We are delighted to welcome Dr Margot Tudor as our first guest at the History Research Seminar this semester. Margot will be joining us on Tuesday 8 October, 4.15-5.30pm in The Diamond, workroom 3. She will be presenting a paper entitled 'Protesting peacekeeping: dissent and women activists across UN missions during mid-century decolonisation'.

Margot is a lecturer in the Department of International Politics at City, University of London and her work examines the colonial continuities of historical international interventions, specialising in UN peacekeeping missions. 
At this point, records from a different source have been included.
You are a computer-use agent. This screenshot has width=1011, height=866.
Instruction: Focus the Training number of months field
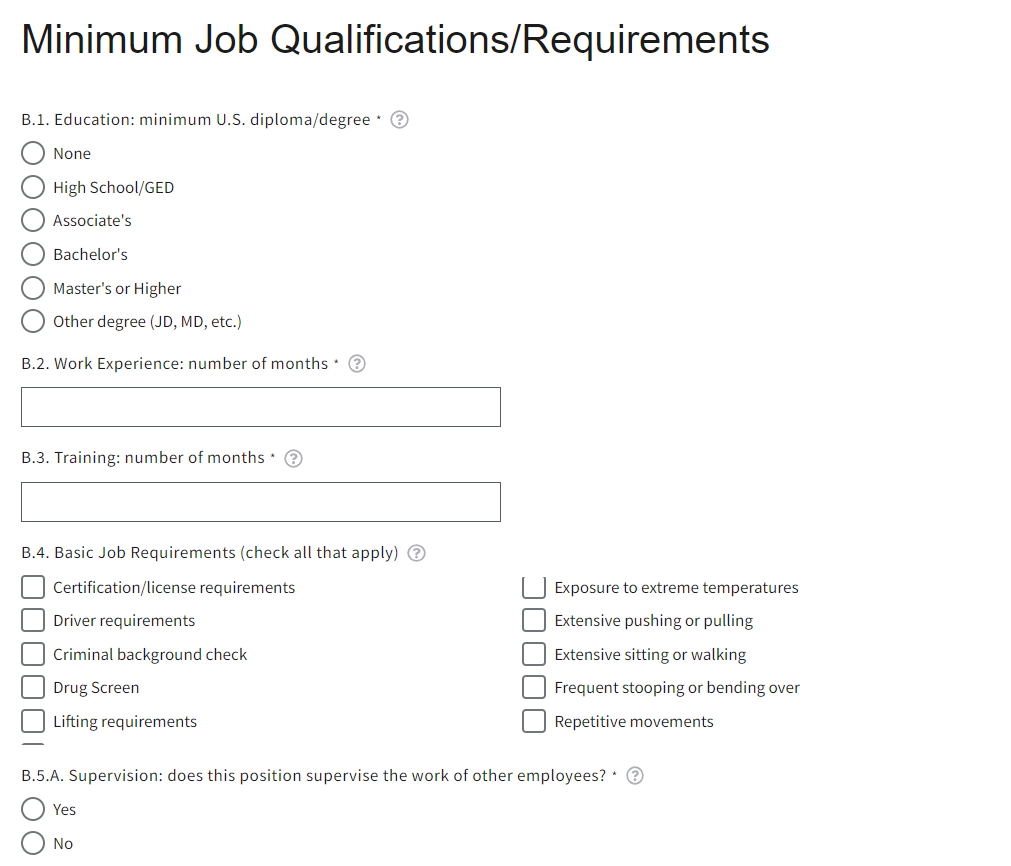tap(260, 502)
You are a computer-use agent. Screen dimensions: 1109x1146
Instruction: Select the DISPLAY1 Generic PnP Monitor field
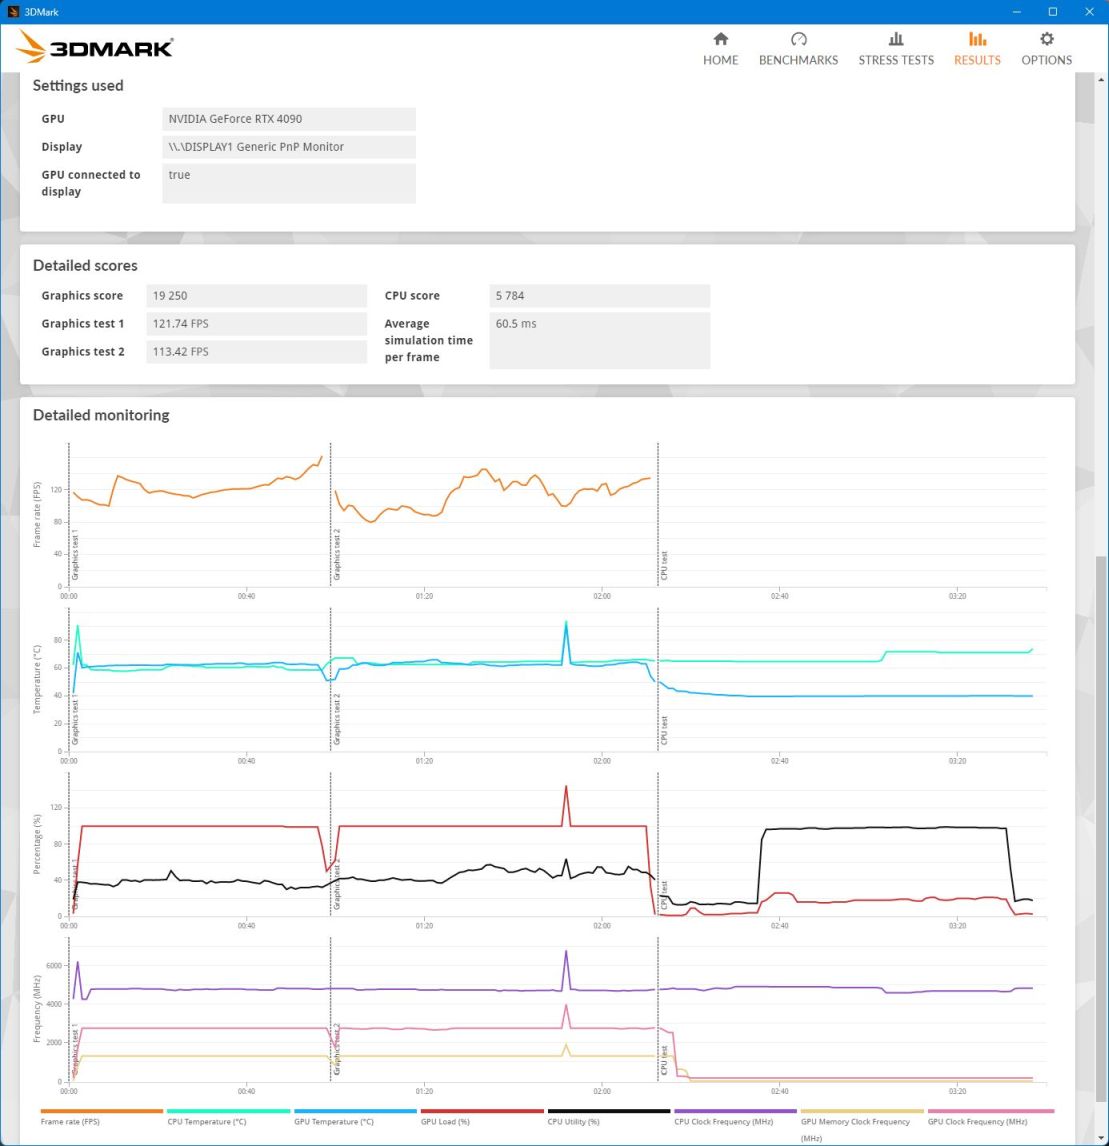pos(288,147)
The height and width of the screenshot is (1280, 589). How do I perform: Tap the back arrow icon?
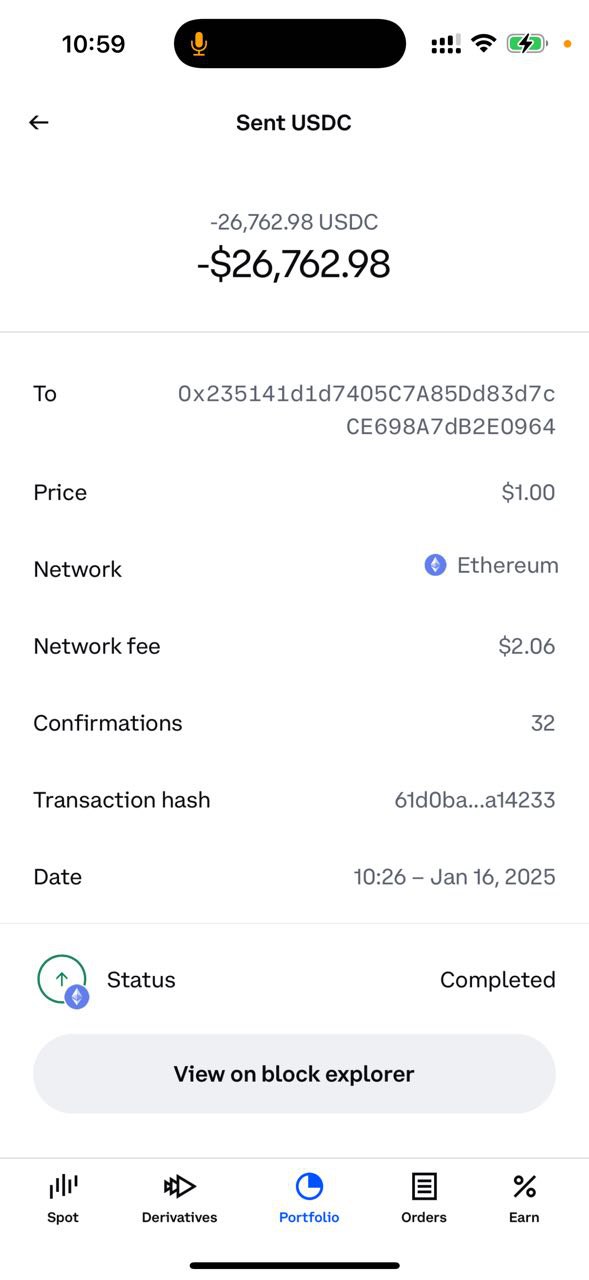coord(38,122)
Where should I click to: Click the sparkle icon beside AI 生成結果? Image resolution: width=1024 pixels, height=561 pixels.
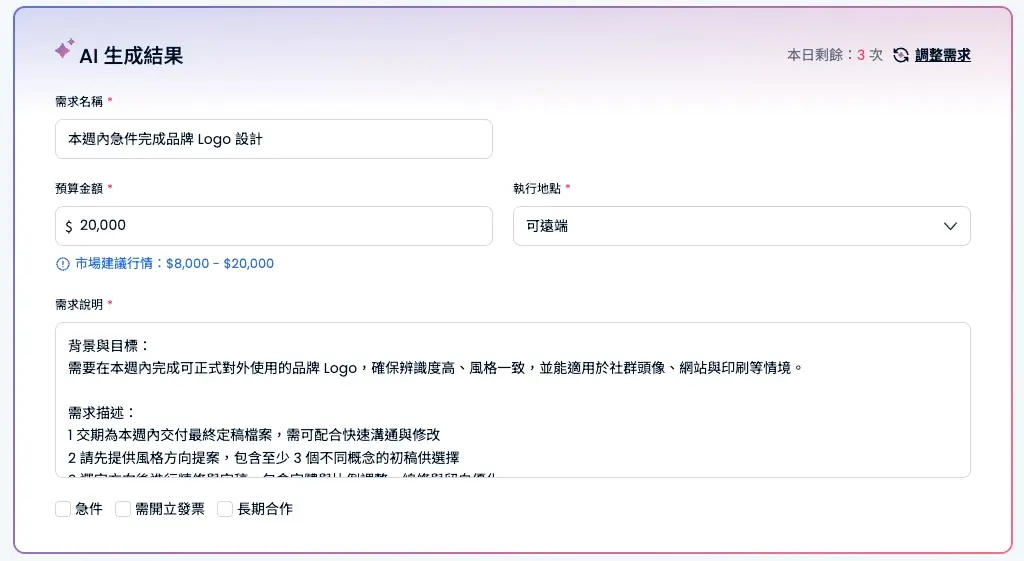[64, 50]
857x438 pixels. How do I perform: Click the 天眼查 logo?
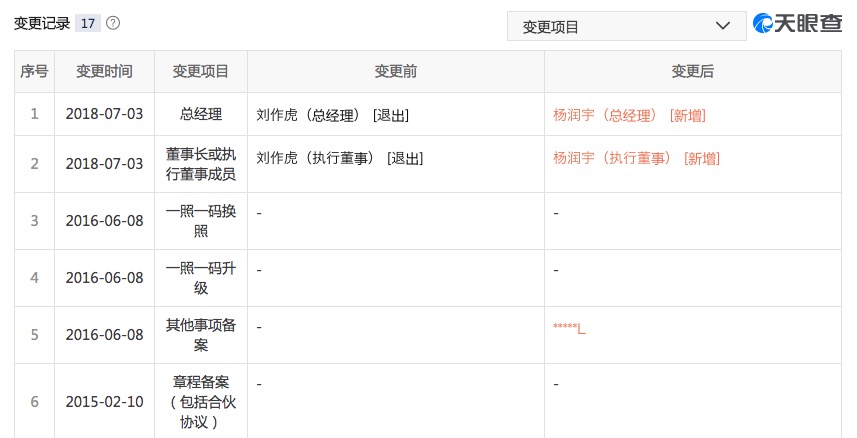click(x=800, y=26)
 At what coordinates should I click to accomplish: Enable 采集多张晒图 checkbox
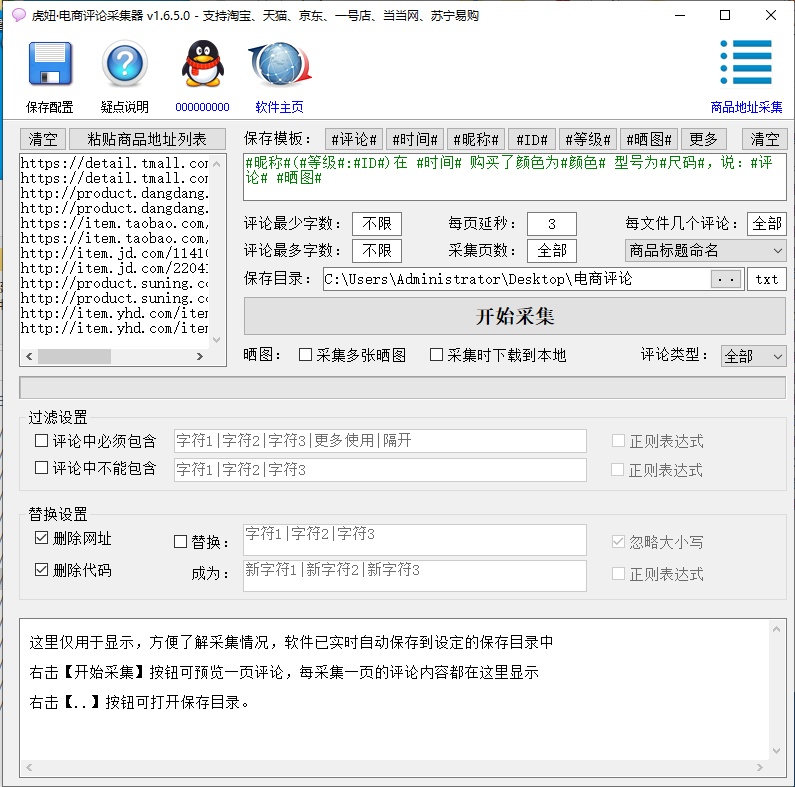(x=306, y=355)
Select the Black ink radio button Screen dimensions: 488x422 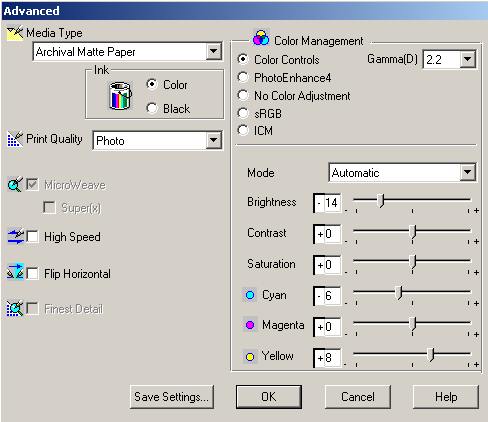pos(152,108)
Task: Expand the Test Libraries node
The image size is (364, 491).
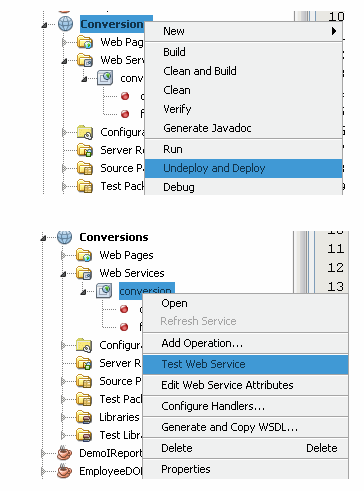Action: (x=63, y=435)
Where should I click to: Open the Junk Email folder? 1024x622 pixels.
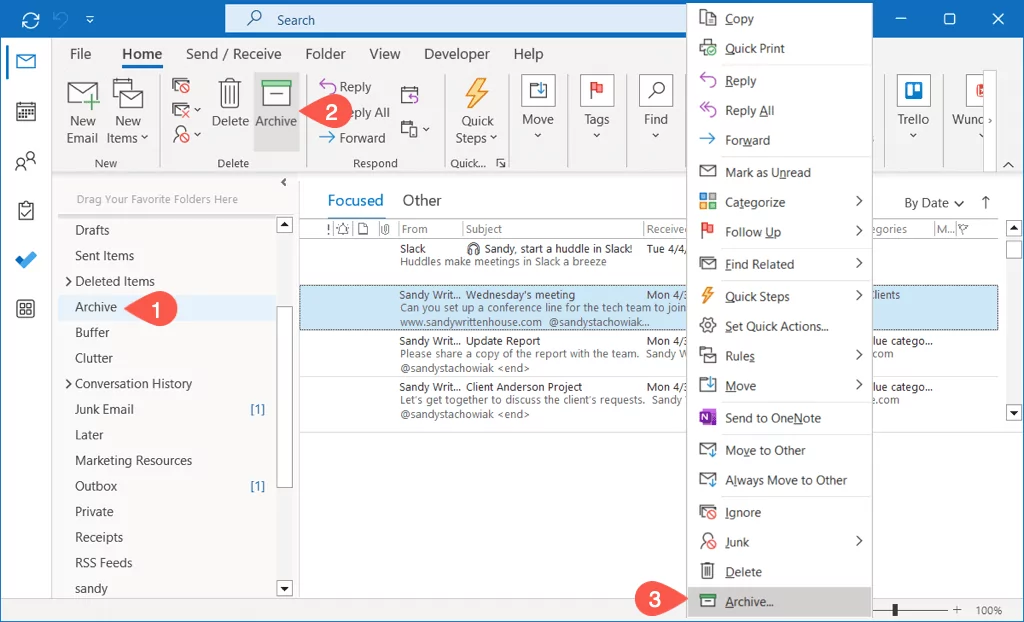tap(104, 409)
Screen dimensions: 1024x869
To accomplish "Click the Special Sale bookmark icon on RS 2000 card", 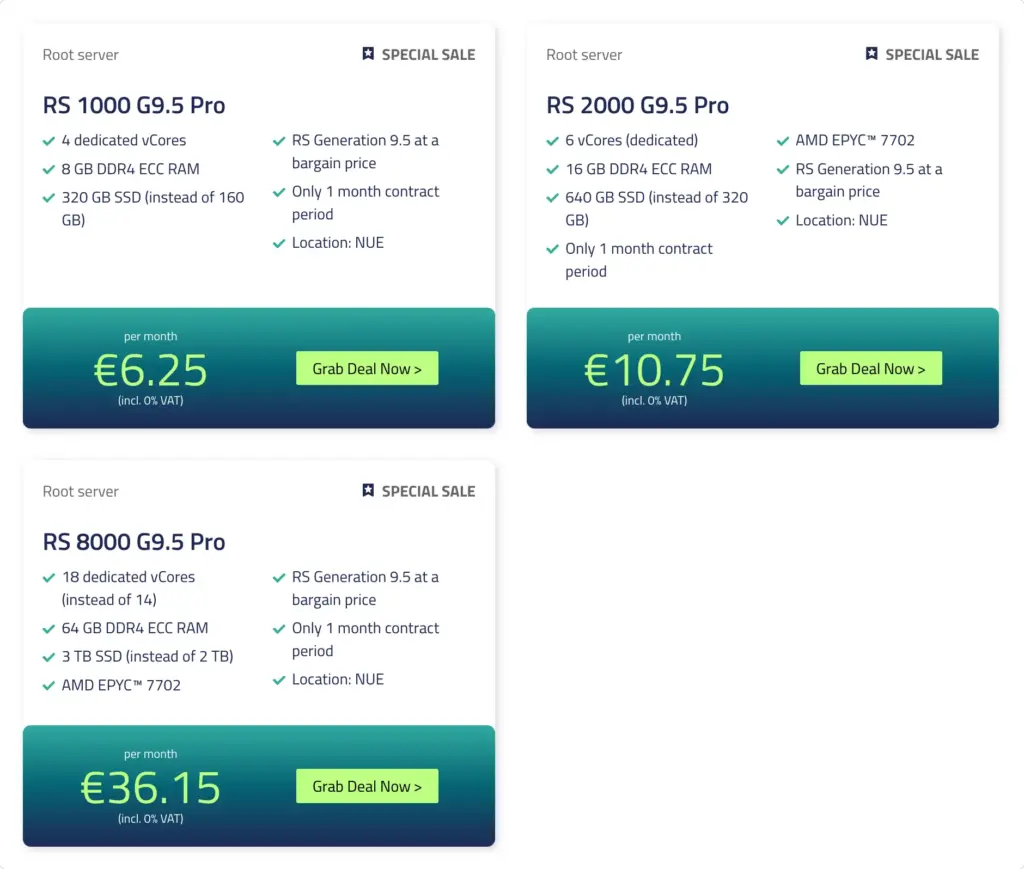I will tap(872, 54).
Protesting peacekeeping: dissent and women activists across UN missions during mid-century decolonisation
Whilst diplomatic negotiations in the New York Headquarters between member-state representatives and UN leadership have often dominated the limelight in diplomatic histories of decolonisation, host territories were also equally important – if not, more – sites for discussions on post-independence self-determination. This article recentres Global South populations and host territories in the history of the UN and decolonisation by drawing attention to three anti-UN protests across the formative peacekeeper missions as critical sites of peacekeeper/civilian interaction. Focusing on protests organised or heavily participated in by women activists and demonstrators in Palestine, Congo, and Cyprus, this article explores how, rather than formal spaces of political representation, these physical methods of dissent provided rare opportunities for women and other marginalised civilians to communicate their discontent with the UN mission and its plans for their territory. Connecting explicitly with past and parallel peacekeeping missions, some demonstrators used chants and signs to contextualise their demands within longer narratives of anticolonial dissent not only within their nation, but across the decolonising Global South. Decolonisation was a global struggle, and in spite of the UN’s efforts to silo these missions into discrete operations, host communities fought to make inter-mission patterns known to the world. Using UN official archival sources in combination with contemporary photographs and interviews with protesters, this article considers two key research questions: first, what do protests/demonstrations reveal about the host population’s – especially civilian women – perceptions of the UN mission and its intervention in their territory and other UN missions, and; secondly, what did the UN response – internal and external – to these protests reveal about how the mission staff perceived the population, their right to self-determination and democratic engagement, and the function of the peacekeeping project more broadly.